Les fonctions d’un salarié, tout comme ses responsabilités, peuvent bien entendu évoluer au cours de sa carrière, y compris au sein d’une même entreprise. Un employeur peut en effet souhaiter faire progresser hiérarchiquement un employé qui lui donne pleinement satisfaction et dont il perçoit des capacités encore trop peu exploitées. En pratique, cette reconnaissance est alors souvent accompagnée d’une promotion et/ou d’une augmentation. Mais parfois, il arrive qu’un employeur se rétracte, estimant que le salarié, investi d’une nouvelle fonction ou de nouvelles responsabilités, ne soit finalement pas à la hauteur de son poste. L’employeur peut également avoir besoin de modifier l’organisation de son entreprise et profiter de cette occasion pour retirer certaines prérogatives à l’un de ses employés ou lui imposer un nouveau rattachement hiérarchique.
Or, on le sait : toute relation de travail implique nécessairement un lien de subordination entre le salarié et son employeur. En signant son contrat de travail lors de l’embauche, le salarié accepte de se soumettre au pouvoir de direction de son employeur. A ce titre, il doit exécuter les missions qui lui sont confiées. Est-ce à dire, pour autant, que l’employeur peut librement modifier les attributions qu’il confie à un salarié ? La réponse à cette question nécessite de distinguer plusieurs situations.

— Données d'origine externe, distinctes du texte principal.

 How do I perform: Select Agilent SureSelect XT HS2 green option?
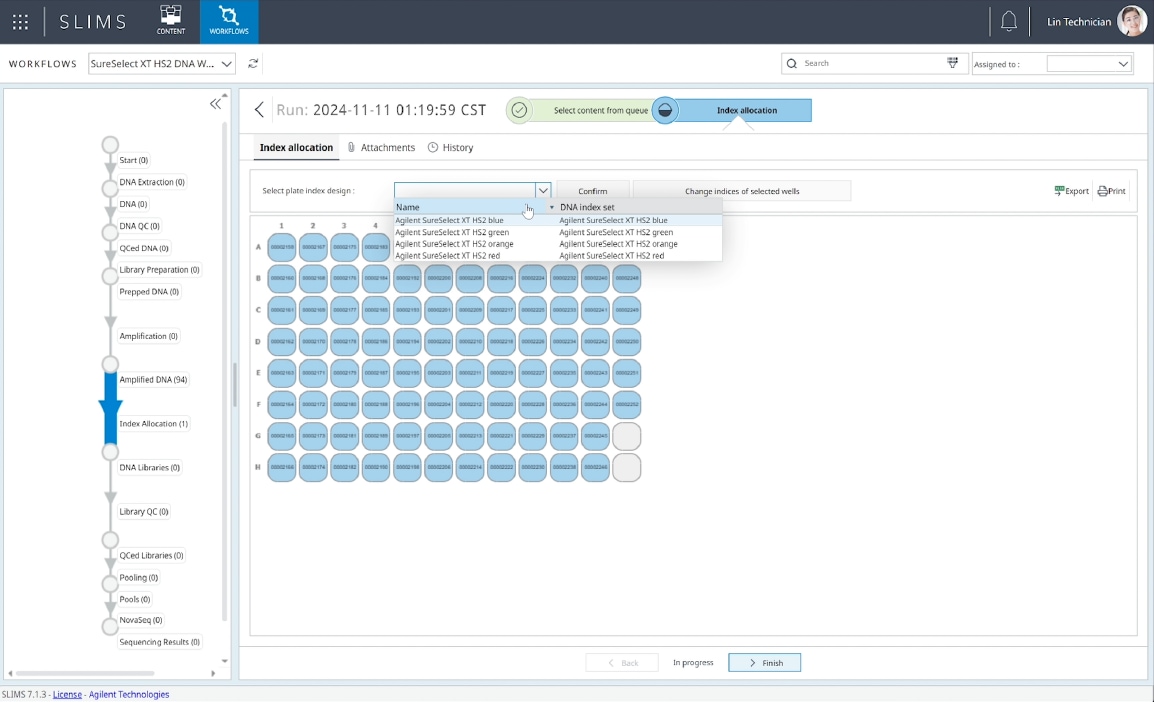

La modification des conditions de travail
Dans le cadre de son pouvoir de direction, un employeur peut imposer de nouvelles tâches à ses employés dès lors qu’elles correspondent à la qualification du salarié et qu’elles ne modifient pas son degré de subordination à la direction générale, ni sa rémunération. Ainsi, un salarié peut voir ses tâches évoluer s’il est qualifié pour les réaliser. Dans ce contexte, les conventions collectives permettent de connaître les qualifications qui sont associées aux différents métiers, et donc d’identifier si la tâche relève de la qualification du salarié.
Attention : hormis s’il est protégé (c’est-à-dire s’il est représentant du personnel, délégué syndical…), le salarié qui refuse d’appliquer le changement lié à ses conditions de travail commet une faute. Il s’expose alors à une sanction disciplinaire, voire à un licenciement. Ce licenciement est alors fondé sur un motif réel et sérieux, sauf à prouver la mauvaise foi de l’employeur.

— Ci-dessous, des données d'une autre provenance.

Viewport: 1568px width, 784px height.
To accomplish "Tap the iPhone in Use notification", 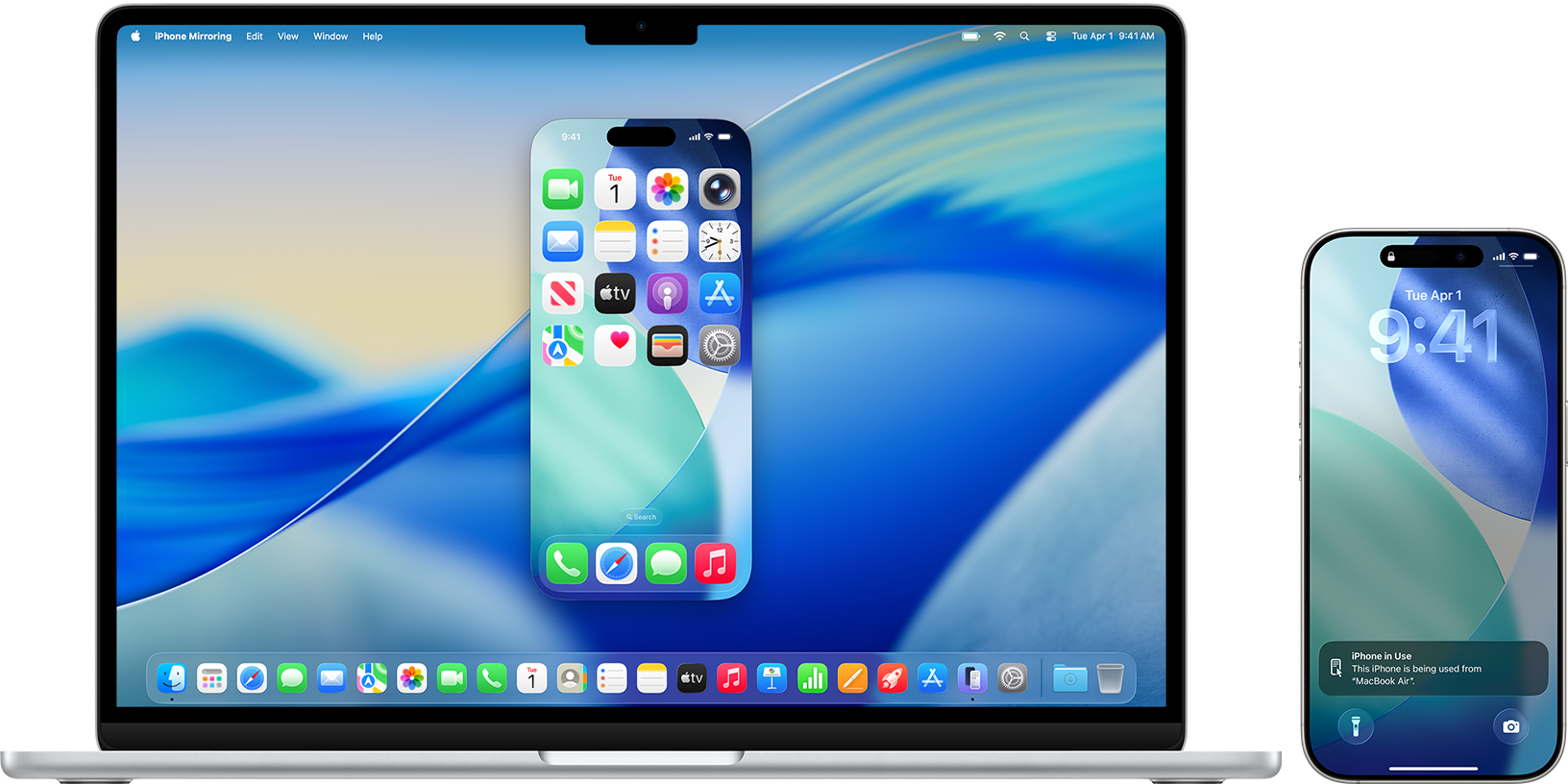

La modification du contrat de travail
En revanche, l’employeur qui souhaite faire évoluer un des éléments essentiels du contrat de travail doit obligatoirement recueillir le consentement du salarié. Ainsi, il ne peut pas se passer de l’accord du salarié s’il entend modifier :
- Sa rémunération, tant dans son montant que dans son mode de calcul ;
- Son lieu de travail, si la mutation proposée entraîne un changement de secteur géographique de manière durable ;
- Sa durée de travail, s’il s’agit de passer d’un temps complet à un temps partiel (ou inversement) ;
- Sa fonction, si les nouvelles tâches envisagées remettent en cause la qualification du salarié, son niveau de responsabilité ou la nature même de son activité
Dans ce contexte, la Cour de cassation a énoncé par une décision importante, que lorsqu’un salarié se voit imposer un « appauvrissement de ses missions et de ses responsabilités », son poste étant vidé de sa substance, il doit obligatoirement s’en déduire l’existence d’une modification du contrat de travail imputable non à un tiers, mais à l’employeur (Cass. soc. 29 janvier 2014 n° 12-19479). Ainsi, par exemple,la réduction des responsabilités hiérarchiques d’un salarié et la suppression de ses fonctions commerciales constituent une modification de son contrat de travail, ayant pour effet la requalification de la rupture en licenciement sans cause réelle et sérieuse (Cass. soc. 9 oct. 2013 n° 12-18829). De même, la prise d’acte de la rupture du contrat de travail d’une salariée est justifiée après queson employeur l’ait privé d’une partie de ses responsabilités consistant dans l’encadrement et le suivi d’une équipe d’ingénieurs (Cass. soc. 4 novembre 2015 n° 13-14412).
Pour rappel : le salarié est toujours en droit de refuser une modification de son contrat de travail. Si tel est le cas, il appartient alors à l’employeur de tirer les conséquences de la situation. Il peut :
- Renoncer à la modification du contrat de travail et ré-établir le salarié dans son emploi initial ;
- Engager une procédure de licenciement. Mais il doit alors être en mesure de justifier le licenciement par un motif personnel ou économique qui ne soit pas basé sur le refus. Il peut, par exemple, le fonder sur le motif qui l’a poussé à proposer la modification du contrat de travail (en prouvant, par exemple, la nécessité de modifier la fonction du salarié par rapport aux besoins de l’entreprise).